In a groundbreaking study spearheaded by the AIRC Institute of Molecular Oncology (IFOM) in Milan, Italy, and Kyoto University in Japan, researchers have unveiled new insights into the complex interplay between micronuclei formation and the activation of the cGAS-STING pathway, a key player in the body's innate immune defense. Challenging beliefs within the scientific community, this collaborative effort has demonstrated that micronuclei, contrary to previous assumptions, do not actively trigger the innate immune response, suggesting a need to reevaluate their impact on cellular processes like aging and tumorigenesis.
Micronuclei, often formed due to chromosome missegregation, were previously thought to activate the cGAS-STING pathway, a critical response mechanism to foreign DNA within the cell. This pathway's activation has been linked to various cellular outcomes, including senescence and cancer prevention. However, direct evidence supporting micronuclei's role in activating cGAS has been sparse, primarily relying on correlational data rather than direct observation.

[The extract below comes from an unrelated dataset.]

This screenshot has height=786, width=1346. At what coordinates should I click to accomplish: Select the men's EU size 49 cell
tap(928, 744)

To address this gap, the team developed an innovative reporter cell line, named FuVis2 (Fusion Visualization system 2), which facilitates the induction of chromosome fusions and allows for the direct visualization of micronuclei formation using fluorescent markers. Through meticulous live-cell imaging, the researchers observed that while cGAS does bind to micronuclei during cell division, it does not lead to the anticipated activation of STING in the subsequent cell cycle.
Moreover, the study revealed that the activation of STING following gamma-ray irradiation, a common method to induce micronuclei, is actually independent of micronuclei formation. This activation is instead attributed to the leakage of mitochondrial DNA into the cytosol, shifting the focus from micronuclei to mitochondrial integrity in the context of cGAS-STING pathway activation.

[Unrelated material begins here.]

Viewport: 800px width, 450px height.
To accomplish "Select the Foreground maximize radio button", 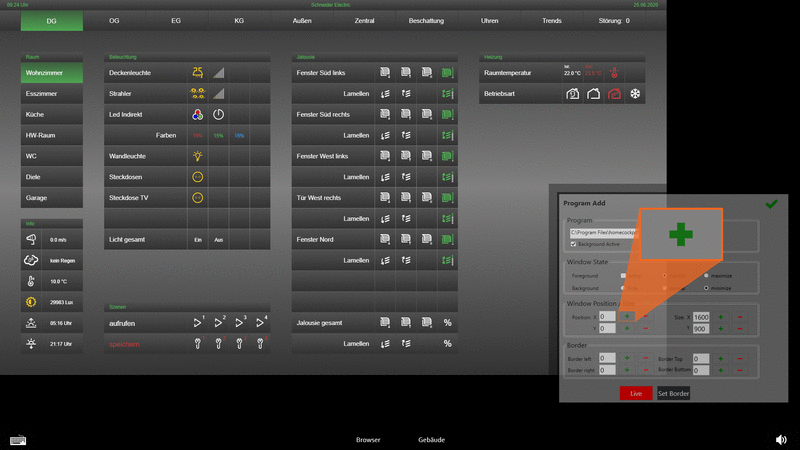I will tap(708, 275).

Makoto T. Hayashi, head of the IFOM laboratory “Chromosome Instabilities” and Visiting Associate Professor at Kyoto University, emphasizes the significance of these findings. "The prevailing model that micronuclei activate the cGAS-STING pathway has been widely accepted in scientific literature. Our results challenge this model and highlight the importance of revisiting these assumptions," Hayashi notes. He further stresses the necessity of investigating mitochondrial integrity in future studies and reevaluating the role of micronuclei in cellular aging and tumorigenesis.
This study not only questions existing paradigms but also opens new avenues for therapeutic interventions targeting the cGAS-STING pathway, potentially offering novel strategies for managing diseases associated with immune dysregulation, including cancer. The research underscores the complexities of the cGAS-STING pathway and sets the stage for future investigations that could lead to innovative treatments.
Supported by the AIRC Foundation and the On-site Laboratory project of Kyoto University, which jointly operate the IFOM-KU Joint Research Laboratory, this study exemplifies the power of international collaboration in advancing our understanding of cellular defense mechanisms and their implications for human health.